## Interface element listing
____

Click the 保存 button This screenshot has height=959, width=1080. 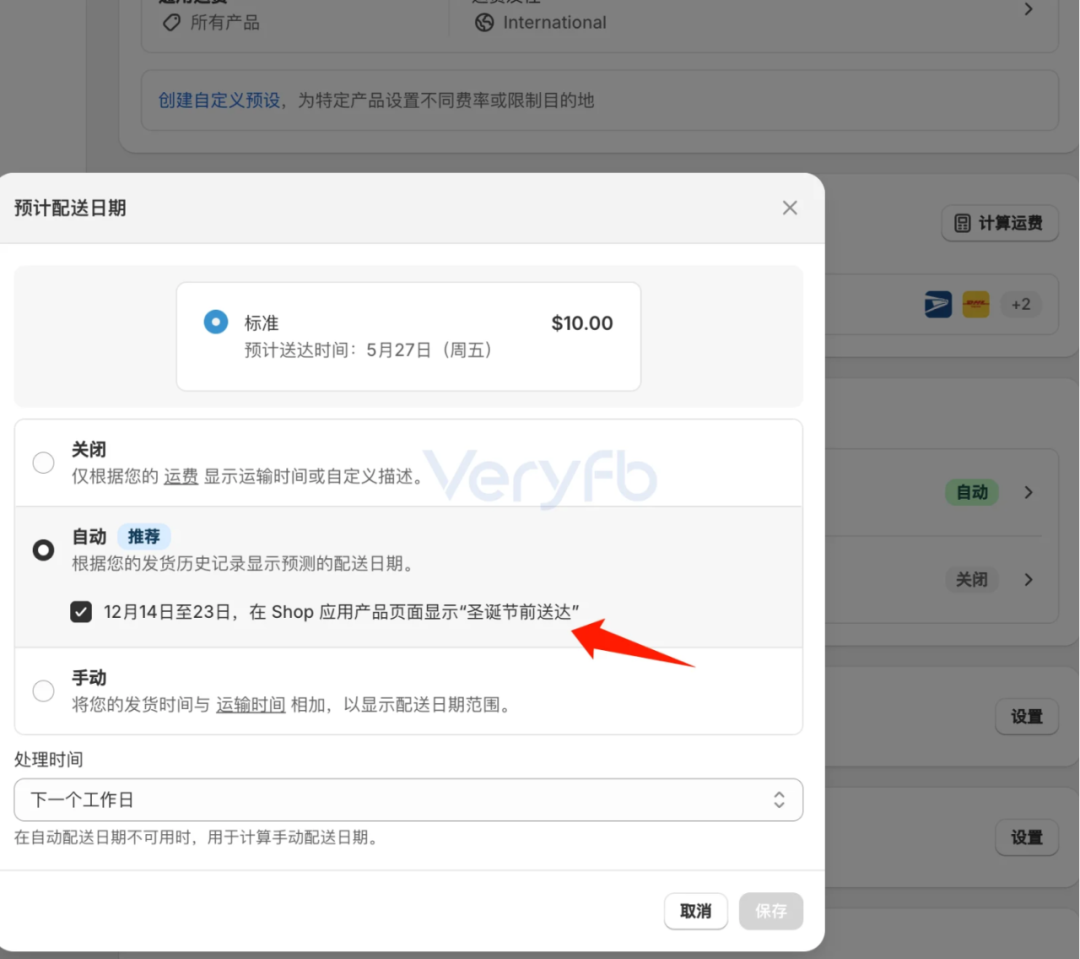tap(771, 911)
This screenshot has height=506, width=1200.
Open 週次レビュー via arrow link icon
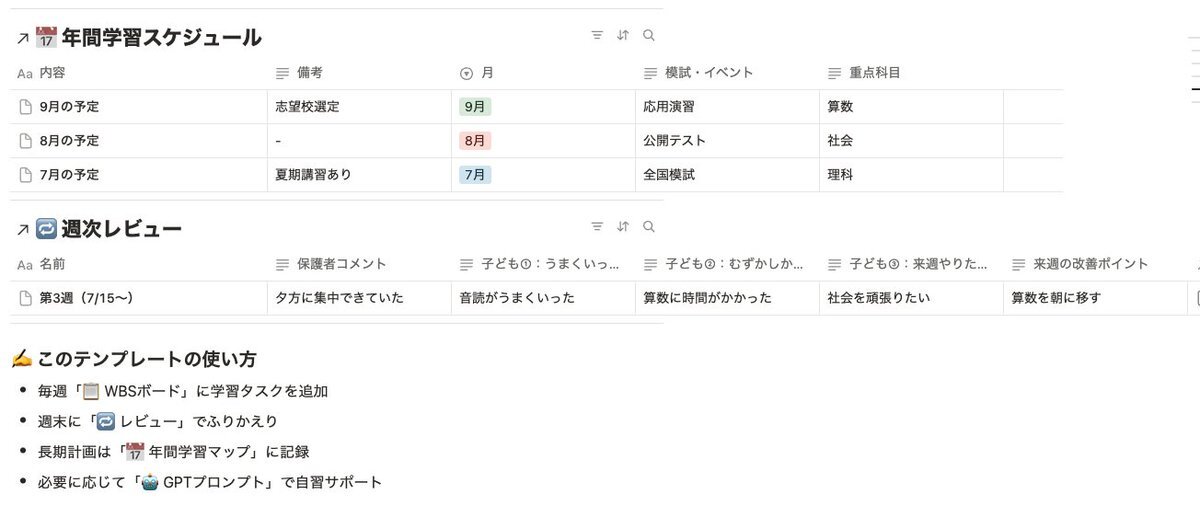pos(22,230)
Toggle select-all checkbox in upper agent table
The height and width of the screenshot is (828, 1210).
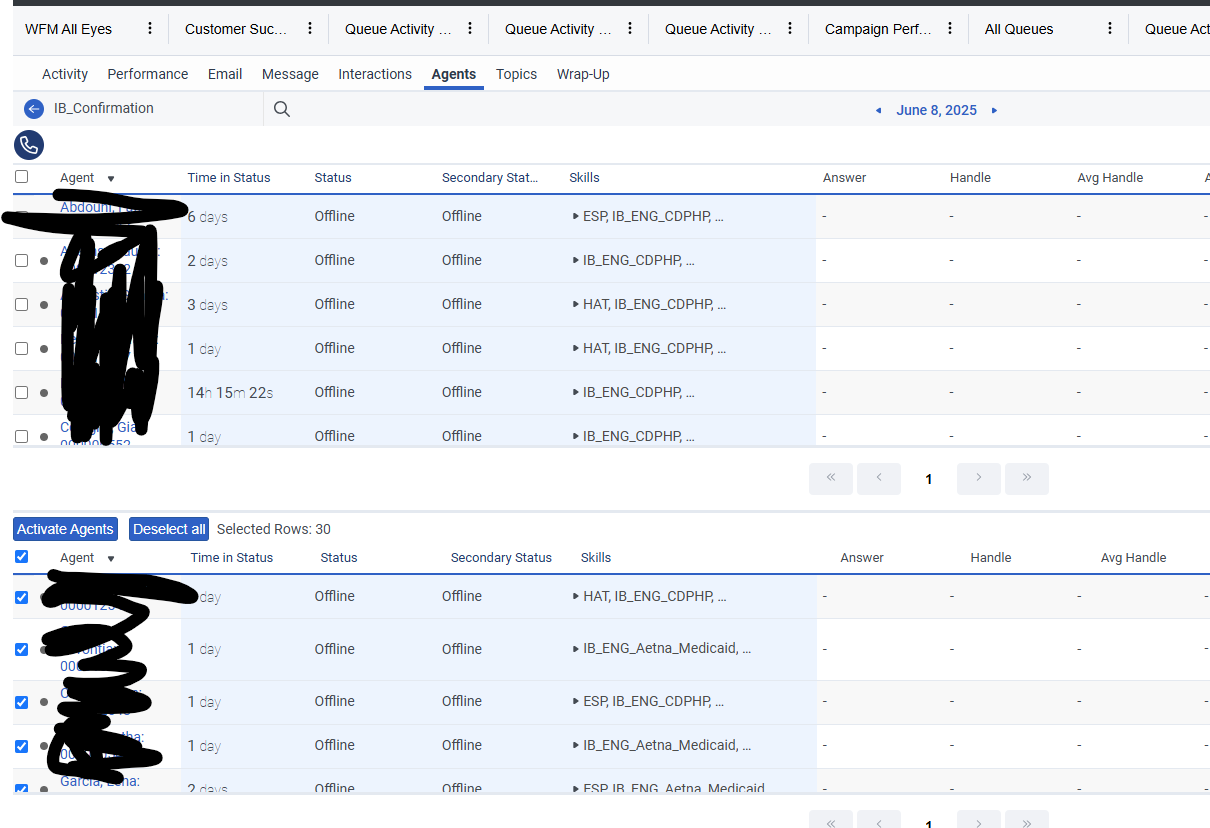pyautogui.click(x=21, y=177)
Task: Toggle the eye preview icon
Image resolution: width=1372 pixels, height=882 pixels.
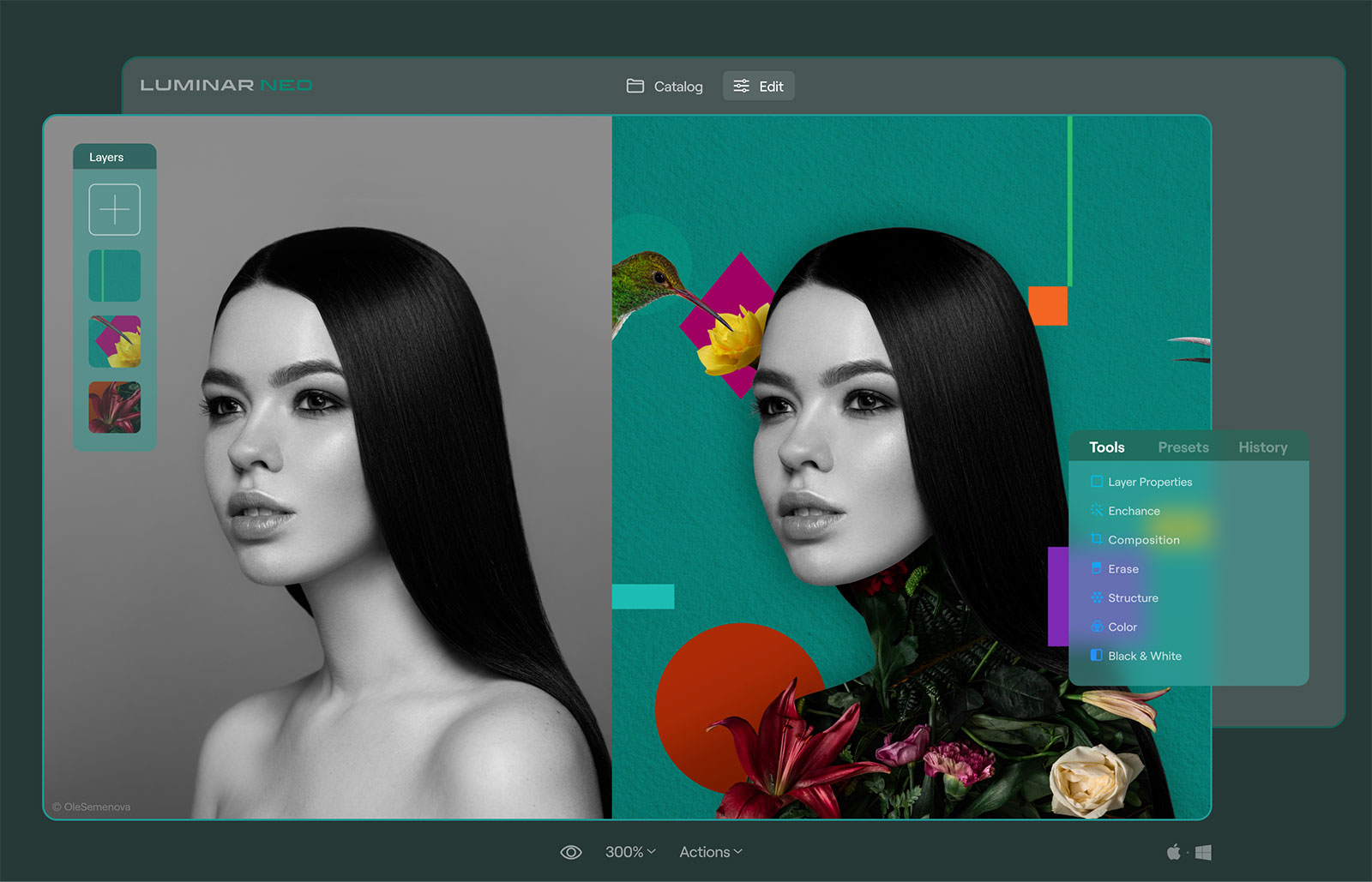Action: point(570,852)
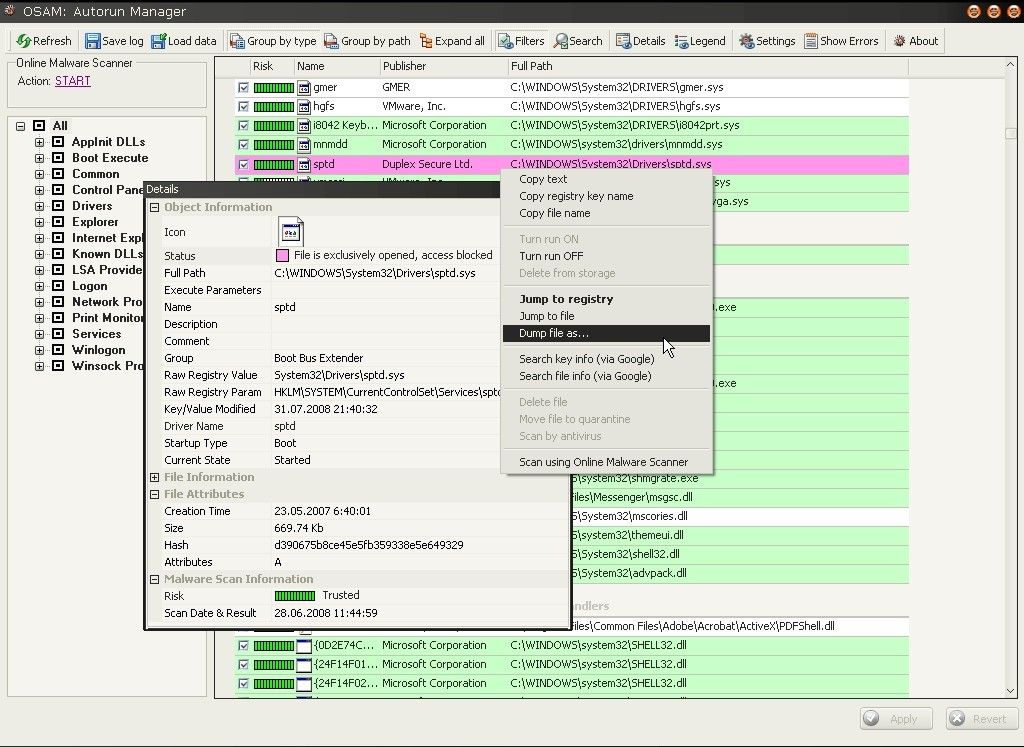Image resolution: width=1024 pixels, height=747 pixels.
Task: Expand the File Information section
Action: click(x=154, y=477)
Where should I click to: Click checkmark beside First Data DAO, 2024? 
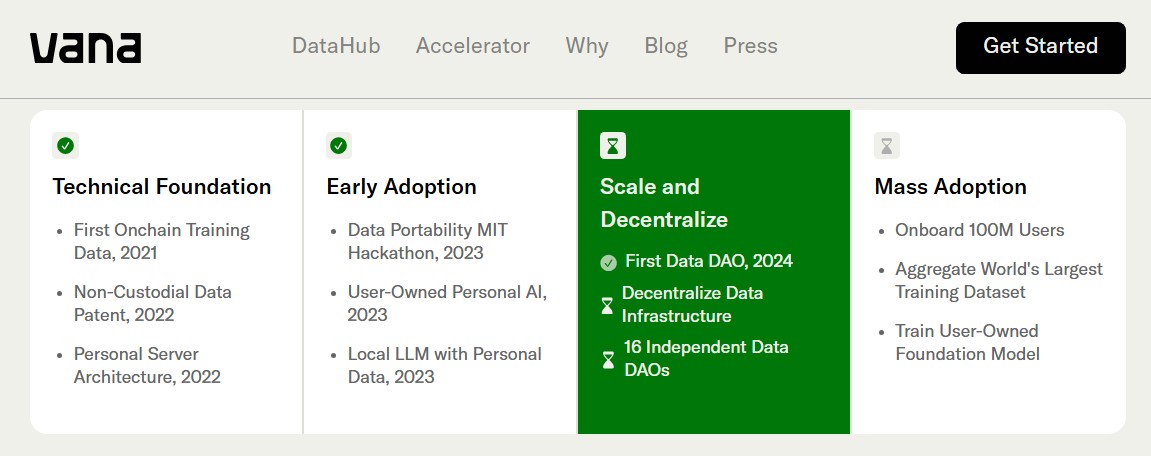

____

Output every line of the listing from the one containing "This screenshot has height=506, width=1200." down to the one containing "pyautogui.click(x=21, y=177)", both included, as a numbered list with blank lines omitted. Leave the pictures out.

## ANSWER
1. This screenshot has height=506, width=1200.
2. Open 週次レビュー via arrow link icon
3. pos(22,230)
4. Toggle select-all checkbox in upper agent table
5. The height and width of the screenshot is (828, 1210).
6. pyautogui.click(x=21, y=177)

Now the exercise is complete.